Bob Dylan's new album, Together Through Life, is out, featuring a song called "If You Ever Go to Houston."

We haven't gotten it (don't know whether we'll add "yet" to that sentence; we've been drifting away from Dylan fanhood for a while now). And the lyrics don't seem to be on the usual sites, but we have found one that's made an attempt at deciphering what Bob's withered voice is croaking.

So what does the most important songwriter of our time have to say about us? Not all that much.

The first three verses seem to be the only ones dealing directly with H-Town.

Says the first:

If you ever go to Houston better walk right
Keep your hands in your pockets and your gun-belts tight
If you're asking for drama, if you're looking for a fight
If you ever go to Houston, boy you better walk right

So the proper way to walk in Houston contains two key details: a) Keeping your hands in your pockets, and b) Keeping your gun-belts tight. Doesn't sound to us at all like a comfortable way to walk.
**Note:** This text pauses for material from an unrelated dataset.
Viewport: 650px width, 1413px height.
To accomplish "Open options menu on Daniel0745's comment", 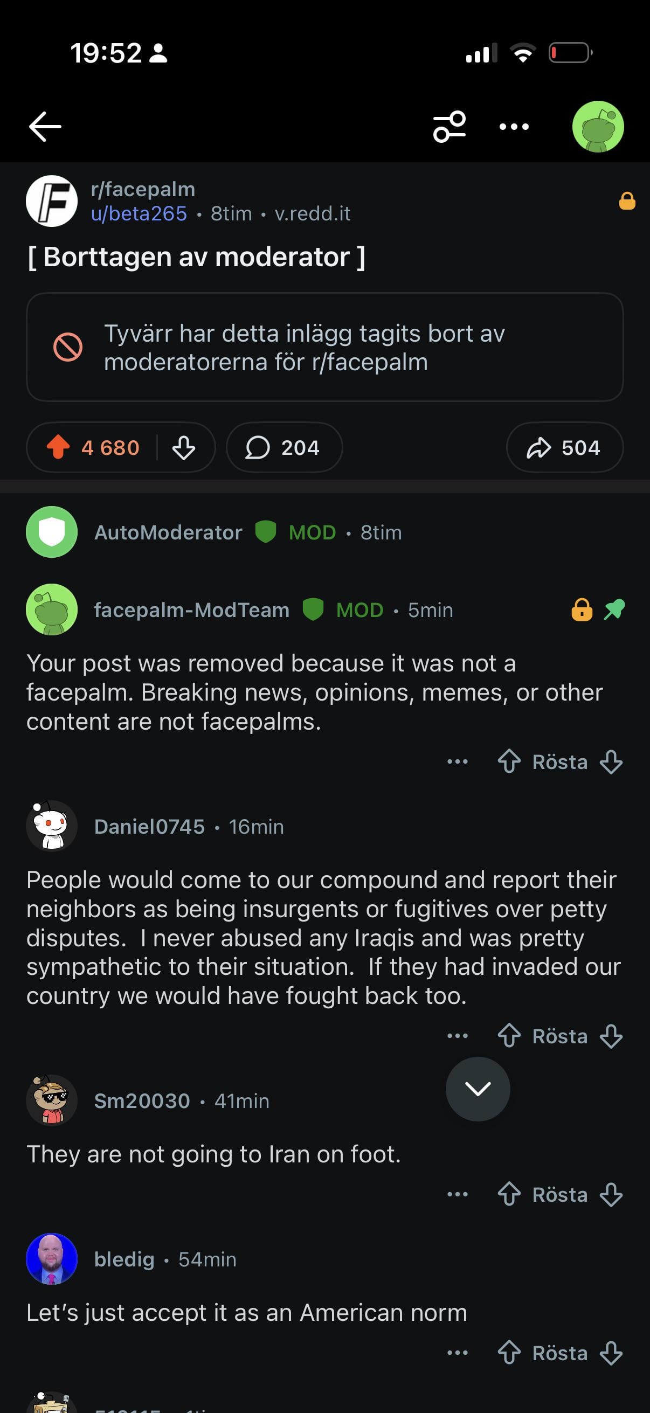I will pyautogui.click(x=457, y=1036).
Plus, he doesn't mention whether or not you need a concealed-handgun license, which is a deplorable omission for someone who's giving advice on such matters.
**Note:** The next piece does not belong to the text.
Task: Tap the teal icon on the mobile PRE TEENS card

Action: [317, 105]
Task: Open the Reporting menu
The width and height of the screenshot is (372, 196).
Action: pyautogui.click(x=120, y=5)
Perhaps the gun-belts don't contain actual guns, and are merely an efficient method of holding up your pants. But really, if your hands are always in your pockets, it's pretty easy to hold up your pants. So the first two lines: Not making sense.
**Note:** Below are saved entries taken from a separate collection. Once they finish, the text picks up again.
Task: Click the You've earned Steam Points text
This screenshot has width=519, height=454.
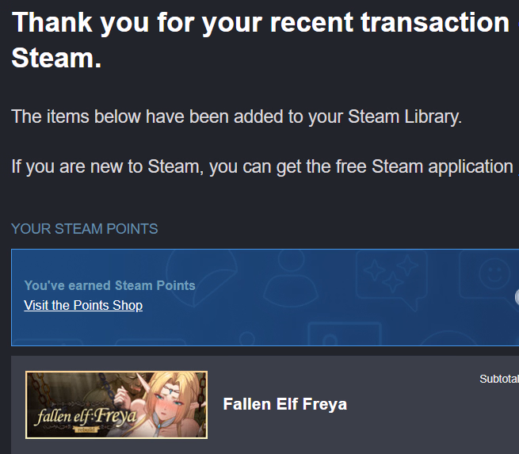Action: click(x=109, y=285)
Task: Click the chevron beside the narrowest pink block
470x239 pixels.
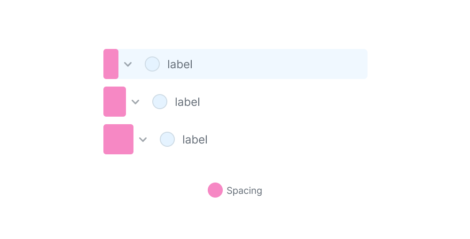Action: (x=128, y=64)
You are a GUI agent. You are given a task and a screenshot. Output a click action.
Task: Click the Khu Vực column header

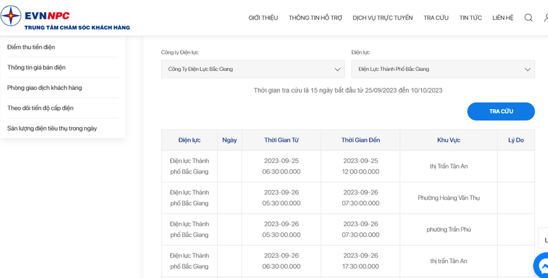pyautogui.click(x=448, y=140)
Then come three hypotheticals: First, are you asking for drama and/or asking for a fight? Frankly, if you're attending a drama (The Farnsworth Invention starts next month at the Alley), you're probably not looking for a fight. Unless by "fight" you mean an energetic, high-spirited discussion of whether Aaron Sorkin is too glib by half or instead trenchantly exposing the dark underside of the American hope machine. In which case, for some reason, Dylan once again asks that you walk correctly.

Next verse:

If you're ever down there out back to your loving ma
You better watch out for the man with the shining star
Better know where you're going or stay where you are
If you're ever down there out back to your loving ma

OK, you're visiting your mother in Houston. Look out for the law. Got it.

(Important Note: Check the comments section below for a lengthy examination which includes the theory that Dylan actually sings "If you're ever down there on Bagby and Lamar." Why Dylan is singing about the downtown public library, we have no clue. And we still think you should look out for the law while visiting your loving ma, but that's just us.)


Well I know these streets I've been here before
I nearly got killed here during the Mexican War
Something always keeps me coming back for more
I know these streets I've been here before

"During the Mexican war"? Did Aaron Sorkin write The Farnsworth Invention a long, long time ago? Geez, this Dylan-intepreting is confusing.

Anyway, he then goes on to mention Dallas, Austin, Fort Worth and San Antonio, so it's not like he's treating us like anything special.

Bottom line: "If You Ever Go to Houston," you're no "Galveston."